■ ACTIVITY: Retype every entry exactly, character for character.

[Stored records]
--------------------------------------------------

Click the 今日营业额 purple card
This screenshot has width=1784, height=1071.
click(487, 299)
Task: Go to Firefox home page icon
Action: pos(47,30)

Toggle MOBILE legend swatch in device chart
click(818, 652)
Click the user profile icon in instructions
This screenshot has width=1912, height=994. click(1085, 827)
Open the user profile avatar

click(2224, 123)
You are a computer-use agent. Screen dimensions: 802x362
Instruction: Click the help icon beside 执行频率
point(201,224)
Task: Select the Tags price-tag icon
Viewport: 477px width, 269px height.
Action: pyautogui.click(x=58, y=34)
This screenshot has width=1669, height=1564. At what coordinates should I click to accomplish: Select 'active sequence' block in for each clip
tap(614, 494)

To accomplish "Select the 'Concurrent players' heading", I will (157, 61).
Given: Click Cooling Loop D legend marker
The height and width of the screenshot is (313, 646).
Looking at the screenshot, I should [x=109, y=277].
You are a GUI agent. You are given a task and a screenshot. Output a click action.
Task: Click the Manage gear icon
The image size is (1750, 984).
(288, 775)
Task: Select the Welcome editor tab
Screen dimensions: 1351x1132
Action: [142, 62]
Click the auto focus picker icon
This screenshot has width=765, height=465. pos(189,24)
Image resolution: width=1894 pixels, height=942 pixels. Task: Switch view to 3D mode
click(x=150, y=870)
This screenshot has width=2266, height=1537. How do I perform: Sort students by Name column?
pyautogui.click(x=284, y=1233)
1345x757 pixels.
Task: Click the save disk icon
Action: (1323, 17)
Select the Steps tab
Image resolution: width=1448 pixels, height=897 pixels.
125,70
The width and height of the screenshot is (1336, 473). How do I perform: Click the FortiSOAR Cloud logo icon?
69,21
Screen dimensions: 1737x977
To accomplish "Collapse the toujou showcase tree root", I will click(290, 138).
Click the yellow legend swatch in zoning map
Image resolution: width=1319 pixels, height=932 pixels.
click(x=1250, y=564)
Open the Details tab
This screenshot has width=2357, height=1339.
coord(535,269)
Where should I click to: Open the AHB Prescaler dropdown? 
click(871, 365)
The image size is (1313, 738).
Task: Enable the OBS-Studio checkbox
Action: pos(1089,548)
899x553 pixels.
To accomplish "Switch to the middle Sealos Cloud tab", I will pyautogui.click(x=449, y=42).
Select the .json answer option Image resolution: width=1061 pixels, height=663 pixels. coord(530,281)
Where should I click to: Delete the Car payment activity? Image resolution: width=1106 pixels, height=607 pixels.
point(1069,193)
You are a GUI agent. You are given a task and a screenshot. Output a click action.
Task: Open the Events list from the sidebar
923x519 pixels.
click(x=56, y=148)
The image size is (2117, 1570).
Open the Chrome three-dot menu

--------------------------------------------------

■ TASK SOLUTION:
Click the 今日营业额 purple card
This screenshot has width=1784, height=1071.
click(487, 299)
Task: Go to Firefox home page icon
Action: pos(47,30)

Toggle MOBILE legend swatch in device chart
click(818, 652)
Click the user profile icon in instructions
This screenshot has width=1912, height=994. click(1085, 827)
Open the user profile avatar

click(2224, 123)
You are a computer-use agent. Screen dimensions: 802x362
Instruction: Click the help icon beside 执行频率
point(201,224)
Task: Select the Tags price-tag icon
Viewport: 477px width, 269px height.
Action: pyautogui.click(x=58, y=34)
This screenshot has width=1669, height=1564. At what coordinates should I click to accomplish: Select 'active sequence' block in for each clip
tap(614, 494)

To accomplish "Select the 'Concurrent players' heading", I will (157, 61).
Given: Click Cooling Loop D legend marker
The height and width of the screenshot is (313, 646).
Looking at the screenshot, I should [x=109, y=277].
You are a GUI agent. You are given a task and a screenshot. Output a click action.
Task: Click the Manage gear icon
The image size is (1750, 984).
(288, 775)
Task: Select the Welcome editor tab
Screen dimensions: 1351x1132
Action: [142, 62]
Click the auto focus picker icon
This screenshot has width=765, height=465. pos(189,24)
Image resolution: width=1894 pixels, height=942 pixels. Task: Switch view to 3D mode
click(x=150, y=870)
This screenshot has width=2266, height=1537. How do I perform: Sort students by Name column?
pyautogui.click(x=284, y=1233)
1345x757 pixels.
Task: Click the save disk icon
Action: (1323, 17)
Select the Steps tab
Image resolution: width=1448 pixels, height=897 pixels.
125,70
The width and height of the screenshot is (1336, 473). How do I perform: Click the FortiSOAR Cloud logo icon?
69,21
Screen dimensions: 1737x977
To accomplish "Collapse the toujou showcase tree root", I will click(290, 138).
Click the yellow legend swatch in zoning map
Image resolution: width=1319 pixels, height=932 pixels.
click(x=1250, y=564)
Open the Details tab
This screenshot has width=2357, height=1339.
coord(535,269)
Where should I click to: Open the AHB Prescaler dropdown? 
click(871, 365)
The image size is (1313, 738).
Task: Enable the OBS-Studio checkbox
Action: pos(1089,548)
899x553 pixels.
To accomplish "Switch to the middle Sealos Cloud tab", I will pyautogui.click(x=449, y=42).
Select the .json answer option Image resolution: width=1061 pixels, height=663 pixels. coord(530,281)
Where should I click to: Delete the Car payment activity? Image resolution: width=1106 pixels, height=607 pixels.
point(1069,193)
You are a GUI agent. You are given a task and a screenshot. Output a click action.
Task: Open the Events list from the sidebar
923x519 pixels.
click(x=56, y=148)
The image size is (2117, 1570).
Open the Chrome three-dot menu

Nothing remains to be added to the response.